— ASSIGNED TASK —
Write down the whole listing below again without changing a word.

= Beginning of Section =

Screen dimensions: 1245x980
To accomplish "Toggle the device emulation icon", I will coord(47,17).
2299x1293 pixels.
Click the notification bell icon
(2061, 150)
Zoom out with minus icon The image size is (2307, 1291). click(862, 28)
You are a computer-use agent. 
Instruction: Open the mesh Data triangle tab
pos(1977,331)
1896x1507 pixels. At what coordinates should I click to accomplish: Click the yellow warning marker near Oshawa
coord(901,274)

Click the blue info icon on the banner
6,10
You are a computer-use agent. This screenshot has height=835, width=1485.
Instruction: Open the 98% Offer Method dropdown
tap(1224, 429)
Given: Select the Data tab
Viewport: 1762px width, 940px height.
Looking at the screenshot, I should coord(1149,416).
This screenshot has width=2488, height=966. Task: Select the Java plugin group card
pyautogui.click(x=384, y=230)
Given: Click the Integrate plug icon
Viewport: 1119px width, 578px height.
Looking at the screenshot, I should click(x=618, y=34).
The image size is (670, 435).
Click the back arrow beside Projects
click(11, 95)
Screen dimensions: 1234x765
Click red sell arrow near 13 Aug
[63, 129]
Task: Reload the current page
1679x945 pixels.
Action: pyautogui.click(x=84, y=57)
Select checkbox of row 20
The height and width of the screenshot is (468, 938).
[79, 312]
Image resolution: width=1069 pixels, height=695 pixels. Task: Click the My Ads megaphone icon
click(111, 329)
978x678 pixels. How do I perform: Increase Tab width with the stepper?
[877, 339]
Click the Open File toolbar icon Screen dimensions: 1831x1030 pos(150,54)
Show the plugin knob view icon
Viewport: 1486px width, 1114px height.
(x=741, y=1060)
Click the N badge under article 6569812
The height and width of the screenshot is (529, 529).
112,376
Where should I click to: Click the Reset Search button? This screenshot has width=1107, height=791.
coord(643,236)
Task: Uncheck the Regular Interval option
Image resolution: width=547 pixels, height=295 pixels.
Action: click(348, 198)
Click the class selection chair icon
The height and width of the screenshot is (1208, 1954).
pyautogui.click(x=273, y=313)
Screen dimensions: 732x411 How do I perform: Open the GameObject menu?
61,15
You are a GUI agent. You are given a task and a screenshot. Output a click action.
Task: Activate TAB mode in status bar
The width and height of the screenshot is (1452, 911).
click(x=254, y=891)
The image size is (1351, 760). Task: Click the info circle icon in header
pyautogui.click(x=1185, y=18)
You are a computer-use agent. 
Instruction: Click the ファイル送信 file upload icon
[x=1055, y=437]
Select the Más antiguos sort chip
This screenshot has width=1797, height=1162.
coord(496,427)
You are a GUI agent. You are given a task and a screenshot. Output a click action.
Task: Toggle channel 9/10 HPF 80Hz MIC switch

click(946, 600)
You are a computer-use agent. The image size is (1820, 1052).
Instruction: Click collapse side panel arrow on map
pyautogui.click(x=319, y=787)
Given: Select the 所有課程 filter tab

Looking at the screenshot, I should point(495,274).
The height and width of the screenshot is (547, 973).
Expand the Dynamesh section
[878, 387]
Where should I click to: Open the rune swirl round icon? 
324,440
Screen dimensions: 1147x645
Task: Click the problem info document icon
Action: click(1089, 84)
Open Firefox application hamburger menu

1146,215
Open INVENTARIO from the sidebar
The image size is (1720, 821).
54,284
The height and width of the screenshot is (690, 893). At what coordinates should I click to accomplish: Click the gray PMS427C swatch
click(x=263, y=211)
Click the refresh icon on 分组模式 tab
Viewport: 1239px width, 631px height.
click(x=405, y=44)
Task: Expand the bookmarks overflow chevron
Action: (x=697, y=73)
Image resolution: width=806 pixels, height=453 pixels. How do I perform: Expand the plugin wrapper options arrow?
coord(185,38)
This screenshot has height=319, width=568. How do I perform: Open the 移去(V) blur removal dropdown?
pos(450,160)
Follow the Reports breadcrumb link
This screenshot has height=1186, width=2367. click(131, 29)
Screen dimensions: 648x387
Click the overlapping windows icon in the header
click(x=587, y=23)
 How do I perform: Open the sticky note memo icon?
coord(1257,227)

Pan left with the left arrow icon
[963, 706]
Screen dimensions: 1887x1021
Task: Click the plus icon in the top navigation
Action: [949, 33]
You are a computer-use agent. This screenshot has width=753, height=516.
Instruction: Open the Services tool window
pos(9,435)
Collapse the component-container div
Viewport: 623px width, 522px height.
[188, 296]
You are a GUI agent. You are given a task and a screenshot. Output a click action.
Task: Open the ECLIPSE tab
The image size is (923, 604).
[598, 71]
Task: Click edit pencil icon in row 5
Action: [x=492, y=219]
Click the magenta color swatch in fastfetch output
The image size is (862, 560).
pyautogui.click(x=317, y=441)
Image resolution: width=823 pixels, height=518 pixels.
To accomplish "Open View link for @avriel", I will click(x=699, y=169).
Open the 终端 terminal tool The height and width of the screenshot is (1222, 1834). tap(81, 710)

= End of Section =

— TASK OUTPUT —
Screen dimensions: 1245x980
To accomplish "Toggle the device emulation icon", I will coord(47,17).
2299x1293 pixels.
Click the notification bell icon
(2061, 150)
Zoom out with minus icon The image size is (2307, 1291). click(862, 28)
You are a computer-use agent. 
Instruction: Open the mesh Data triangle tab
pos(1977,331)
1896x1507 pixels. At what coordinates should I click to accomplish: Click the yellow warning marker near Oshawa
coord(901,274)

Click the blue info icon on the banner
6,10
You are a computer-use agent. This screenshot has height=835, width=1485.
Instruction: Open the 98% Offer Method dropdown
tap(1224, 429)
Given: Select the Data tab
Viewport: 1762px width, 940px height.
Looking at the screenshot, I should coord(1149,416).
This screenshot has width=2488, height=966. Task: Select the Java plugin group card
pyautogui.click(x=384, y=230)
Given: Click the Integrate plug icon
Viewport: 1119px width, 578px height.
Looking at the screenshot, I should click(x=618, y=34).
The image size is (670, 435).
Click the back arrow beside Projects
click(11, 95)
Screen dimensions: 1234x765
Click red sell arrow near 13 Aug
[63, 129]
Task: Reload the current page
1679x945 pixels.
Action: pyautogui.click(x=84, y=57)
Select checkbox of row 20
The height and width of the screenshot is (468, 938).
[79, 312]
Image resolution: width=1069 pixels, height=695 pixels. Task: Click the My Ads megaphone icon
click(111, 329)
978x678 pixels. How do I perform: Increase Tab width with the stepper?
[877, 339]
Click the Open File toolbar icon Screen dimensions: 1831x1030 pos(150,54)
Show the plugin knob view icon
Viewport: 1486px width, 1114px height.
(x=741, y=1060)
Click the N badge under article 6569812
The height and width of the screenshot is (529, 529).
112,376
Where should I click to: Click the Reset Search button? This screenshot has width=1107, height=791.
coord(643,236)
Task: Uncheck the Regular Interval option
Image resolution: width=547 pixels, height=295 pixels.
Action: click(348, 198)
Click the class selection chair icon
The height and width of the screenshot is (1208, 1954).
pyautogui.click(x=273, y=313)
Screen dimensions: 732x411 How do I perform: Open the GameObject menu?
61,15
You are a GUI agent. You are given a task and a screenshot. Output a click action.
Task: Activate TAB mode in status bar
The width and height of the screenshot is (1452, 911).
click(x=254, y=891)
The image size is (1351, 760). Task: Click the info circle icon in header
pyautogui.click(x=1185, y=18)
You are a computer-use agent. 
Instruction: Click the ファイル送信 file upload icon
[x=1055, y=437]
Select the Más antiguos sort chip
This screenshot has width=1797, height=1162.
coord(496,427)
You are a GUI agent. You are given a task and a screenshot. Output a click action.
Task: Toggle channel 9/10 HPF 80Hz MIC switch

click(946, 600)
You are a computer-use agent. The image size is (1820, 1052).
Instruction: Click collapse side panel arrow on map
pyautogui.click(x=319, y=787)
Given: Select the 所有課程 filter tab

Looking at the screenshot, I should point(495,274).
The height and width of the screenshot is (547, 973).
Expand the Dynamesh section
[878, 387]
Where should I click to: Open the rune swirl round icon? 
324,440
Screen dimensions: 1147x645
Task: Click the problem info document icon
Action: click(1089, 84)
Open Firefox application hamburger menu

1146,215
Open INVENTARIO from the sidebar
The image size is (1720, 821).
54,284
The height and width of the screenshot is (690, 893). At what coordinates should I click to accomplish: Click the gray PMS427C swatch
click(x=263, y=211)
Click the refresh icon on 分组模式 tab
Viewport: 1239px width, 631px height.
click(x=405, y=44)
Task: Expand the bookmarks overflow chevron
Action: (x=697, y=73)
Image resolution: width=806 pixels, height=453 pixels. How do I perform: Expand the plugin wrapper options arrow?
coord(185,38)
This screenshot has height=319, width=568. How do I perform: Open the 移去(V) blur removal dropdown?
pos(450,160)
Follow the Reports breadcrumb link
This screenshot has height=1186, width=2367. click(131, 29)
Screen dimensions: 648x387
Click the overlapping windows icon in the header
click(x=587, y=23)
 How do I perform: Open the sticky note memo icon?
coord(1257,227)

Pan left with the left arrow icon
[963, 706]
Screen dimensions: 1887x1021
Task: Click the plus icon in the top navigation
Action: [949, 33]
You are a computer-use agent. This screenshot has width=753, height=516.
Instruction: Open the Services tool window
pos(9,435)
Collapse the component-container div
Viewport: 623px width, 522px height.
[188, 296]
You are a GUI agent. You are given a task and a screenshot. Output a click action.
Task: Open the ECLIPSE tab
The image size is (923, 604).
[598, 71]
Task: Click edit pencil icon in row 5
Action: [x=492, y=219]
Click the magenta color swatch in fastfetch output
The image size is (862, 560).
pyautogui.click(x=317, y=441)
Image resolution: width=823 pixels, height=518 pixels.
To accomplish "Open View link for @avriel", I will click(x=699, y=169).
Open the 终端 terminal tool The height and width of the screenshot is (1222, 1834). tap(81, 710)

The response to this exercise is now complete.